Dancers who have performed this ballet describe the choreography as “exposed”, eluding to the simple, yet brutally difficult steps. In fact, the male variation is very similar to an exercise a teacher would give in the classroom. Igor Youskevitch was not fond of the first version Balanchine created, asking him if he could tweak it to make it more suitable to his abilities. Balanchine decide to re-choreograph the solo, which took him roughly five minutes. Youskevitch was very happy with the outcome, though I am sure many men who have danced this since then, would beg to disagree. Like the rest of the ballet, the steps are simple, yet devastatingly difficult to excecute.
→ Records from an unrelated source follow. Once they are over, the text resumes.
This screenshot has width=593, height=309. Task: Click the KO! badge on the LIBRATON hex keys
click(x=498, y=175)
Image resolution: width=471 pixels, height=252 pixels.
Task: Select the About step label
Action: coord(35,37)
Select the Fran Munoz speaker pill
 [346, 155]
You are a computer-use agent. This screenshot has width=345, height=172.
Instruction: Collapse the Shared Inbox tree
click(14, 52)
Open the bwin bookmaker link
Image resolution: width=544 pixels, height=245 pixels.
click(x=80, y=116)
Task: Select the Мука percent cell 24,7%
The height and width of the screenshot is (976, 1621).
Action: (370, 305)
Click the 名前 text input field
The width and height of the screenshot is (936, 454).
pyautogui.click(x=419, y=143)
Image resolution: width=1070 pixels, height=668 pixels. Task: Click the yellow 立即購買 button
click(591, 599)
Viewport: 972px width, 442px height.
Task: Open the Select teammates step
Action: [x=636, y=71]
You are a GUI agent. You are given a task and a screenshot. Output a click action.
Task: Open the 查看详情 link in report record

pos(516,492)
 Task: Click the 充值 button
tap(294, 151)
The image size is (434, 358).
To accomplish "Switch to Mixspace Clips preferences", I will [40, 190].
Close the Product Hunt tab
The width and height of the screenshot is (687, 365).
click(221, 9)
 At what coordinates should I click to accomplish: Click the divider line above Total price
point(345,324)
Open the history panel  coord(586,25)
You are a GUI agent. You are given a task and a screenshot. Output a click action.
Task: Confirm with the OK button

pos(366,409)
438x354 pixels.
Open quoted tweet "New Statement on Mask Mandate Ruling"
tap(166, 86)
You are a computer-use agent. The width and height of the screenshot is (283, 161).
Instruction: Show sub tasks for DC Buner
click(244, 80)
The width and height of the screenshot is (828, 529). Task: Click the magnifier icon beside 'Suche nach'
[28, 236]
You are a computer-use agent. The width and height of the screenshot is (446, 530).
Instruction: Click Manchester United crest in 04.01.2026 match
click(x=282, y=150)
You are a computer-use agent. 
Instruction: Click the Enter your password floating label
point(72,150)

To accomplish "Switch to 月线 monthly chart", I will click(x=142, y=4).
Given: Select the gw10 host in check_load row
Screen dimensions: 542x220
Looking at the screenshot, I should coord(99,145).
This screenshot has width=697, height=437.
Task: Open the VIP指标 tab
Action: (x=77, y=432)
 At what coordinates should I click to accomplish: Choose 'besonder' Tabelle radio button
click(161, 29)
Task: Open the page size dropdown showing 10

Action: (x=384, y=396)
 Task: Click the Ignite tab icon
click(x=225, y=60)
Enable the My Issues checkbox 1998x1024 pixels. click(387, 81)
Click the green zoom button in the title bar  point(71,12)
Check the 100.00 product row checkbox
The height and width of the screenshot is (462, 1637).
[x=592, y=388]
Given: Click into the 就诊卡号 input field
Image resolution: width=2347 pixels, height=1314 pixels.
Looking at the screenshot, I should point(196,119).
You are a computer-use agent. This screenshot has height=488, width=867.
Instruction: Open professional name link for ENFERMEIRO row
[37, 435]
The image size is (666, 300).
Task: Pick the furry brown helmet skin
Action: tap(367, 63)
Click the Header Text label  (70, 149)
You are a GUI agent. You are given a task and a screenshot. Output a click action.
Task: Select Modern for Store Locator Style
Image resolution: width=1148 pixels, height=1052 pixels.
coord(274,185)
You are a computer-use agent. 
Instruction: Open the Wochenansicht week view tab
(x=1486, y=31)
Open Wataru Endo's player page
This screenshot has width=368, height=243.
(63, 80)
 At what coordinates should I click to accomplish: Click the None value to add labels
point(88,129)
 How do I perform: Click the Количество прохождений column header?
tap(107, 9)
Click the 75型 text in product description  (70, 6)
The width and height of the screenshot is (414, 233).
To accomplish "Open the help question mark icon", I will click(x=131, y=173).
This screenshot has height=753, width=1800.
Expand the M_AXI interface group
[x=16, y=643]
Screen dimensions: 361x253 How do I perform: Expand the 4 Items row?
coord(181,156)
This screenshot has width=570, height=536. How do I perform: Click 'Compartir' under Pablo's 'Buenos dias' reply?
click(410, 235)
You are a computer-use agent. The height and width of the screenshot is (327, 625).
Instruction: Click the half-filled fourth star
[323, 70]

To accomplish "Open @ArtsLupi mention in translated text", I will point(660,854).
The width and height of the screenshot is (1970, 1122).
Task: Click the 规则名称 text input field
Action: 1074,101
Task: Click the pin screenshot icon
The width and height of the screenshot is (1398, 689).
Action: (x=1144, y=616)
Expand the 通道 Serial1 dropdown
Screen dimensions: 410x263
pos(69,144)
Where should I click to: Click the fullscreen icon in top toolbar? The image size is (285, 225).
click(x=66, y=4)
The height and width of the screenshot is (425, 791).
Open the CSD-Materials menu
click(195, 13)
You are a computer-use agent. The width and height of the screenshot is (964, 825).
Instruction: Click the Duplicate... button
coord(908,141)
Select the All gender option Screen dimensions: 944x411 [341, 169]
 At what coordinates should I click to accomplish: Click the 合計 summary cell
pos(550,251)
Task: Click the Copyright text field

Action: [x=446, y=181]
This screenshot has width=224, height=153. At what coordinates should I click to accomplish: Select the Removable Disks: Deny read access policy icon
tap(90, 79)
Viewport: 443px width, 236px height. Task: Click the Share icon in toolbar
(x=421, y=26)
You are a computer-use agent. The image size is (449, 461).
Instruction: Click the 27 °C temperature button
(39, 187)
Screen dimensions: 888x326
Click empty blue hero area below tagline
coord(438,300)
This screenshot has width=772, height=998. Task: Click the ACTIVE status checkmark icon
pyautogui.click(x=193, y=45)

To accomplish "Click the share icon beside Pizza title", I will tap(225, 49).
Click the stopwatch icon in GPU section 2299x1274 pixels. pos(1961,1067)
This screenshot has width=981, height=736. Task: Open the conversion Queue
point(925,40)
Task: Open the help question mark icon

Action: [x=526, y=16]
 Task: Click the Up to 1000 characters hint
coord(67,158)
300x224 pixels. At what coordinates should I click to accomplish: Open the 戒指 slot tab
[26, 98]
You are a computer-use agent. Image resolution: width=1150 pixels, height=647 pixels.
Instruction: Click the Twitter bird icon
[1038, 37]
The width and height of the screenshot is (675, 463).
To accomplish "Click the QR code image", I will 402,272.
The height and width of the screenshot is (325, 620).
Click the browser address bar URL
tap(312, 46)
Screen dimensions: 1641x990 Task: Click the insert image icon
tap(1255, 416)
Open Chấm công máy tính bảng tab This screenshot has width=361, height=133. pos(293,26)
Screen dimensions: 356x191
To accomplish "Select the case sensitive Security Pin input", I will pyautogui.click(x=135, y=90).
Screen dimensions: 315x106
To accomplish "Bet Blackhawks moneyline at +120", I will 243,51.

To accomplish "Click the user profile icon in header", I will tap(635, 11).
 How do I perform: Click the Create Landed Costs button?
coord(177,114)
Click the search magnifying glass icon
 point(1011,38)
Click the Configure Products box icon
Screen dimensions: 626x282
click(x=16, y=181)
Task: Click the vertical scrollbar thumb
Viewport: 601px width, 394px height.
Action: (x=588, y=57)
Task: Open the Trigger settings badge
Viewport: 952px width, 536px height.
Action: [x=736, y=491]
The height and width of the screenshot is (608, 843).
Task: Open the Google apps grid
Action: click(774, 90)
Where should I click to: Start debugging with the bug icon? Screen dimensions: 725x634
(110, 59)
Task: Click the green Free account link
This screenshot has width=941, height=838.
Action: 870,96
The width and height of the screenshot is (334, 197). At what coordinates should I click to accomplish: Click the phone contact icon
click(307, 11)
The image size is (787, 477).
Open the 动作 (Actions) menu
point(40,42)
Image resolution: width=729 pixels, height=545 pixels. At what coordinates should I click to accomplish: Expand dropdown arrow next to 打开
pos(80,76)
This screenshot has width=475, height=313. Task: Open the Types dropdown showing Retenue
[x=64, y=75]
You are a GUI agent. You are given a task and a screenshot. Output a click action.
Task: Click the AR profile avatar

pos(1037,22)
This theme of simplicity carries on throughout. When the curtain rises, the corps women and principal couple begin with simples tendus. As the ballet continues, the corps women borree around the demi women, as they are doing a slow adagio combination. (As a side note, we call this moment the “car wash”, as the twirling tutus look like the brushes in an automatic car wash. I am not sure if this is an official term, but I find it very amusing.) A similar moment appears later, as the corps women weave in and out around the principal woman before she begins her spritely solo.
|Renato Penteado and Jeanette Delgado in “Theme and Variations”.
Photo: Kyle Froman.
The central pas de deux in this piece is always a treat. The music alone is so beautiful. Balanchine obviously drew a lot of inspiration from the music, as was his habit. Another Balanchine habit, was to create the most exciting and dramatic finales ballet audiences had ever seen. Theme and Variations’ final movement, the Polonaise, is no exception. Balanchine introduces men at this point, who escort the corps and demi women. The polonaise is spent creating patterns on the stage and framing the principal couple in their final steps. The ballet ends with all thirteen couples dancing in unison, ending in a final pose with a expolsive crash of the symbols.
As I get to know more and more Balanchine choreography, I start to find similarities between his ballets. To me, the Polonaise and Pas de Deux in this ballet are so similar to that of Diamonds. The music and mood seem to be almost mirrored. Also, many of the patterns and the choreography in the beginning of the ballet remind me very much of Symphony in C. This is understandable, seeing as Balanchine created Symphony in C only months before Theme.
I am so looking forward to performing this ballet over the next few weekends, as Miami City Ballet brings Program I to Fort Lauderdale and West Palm Beach.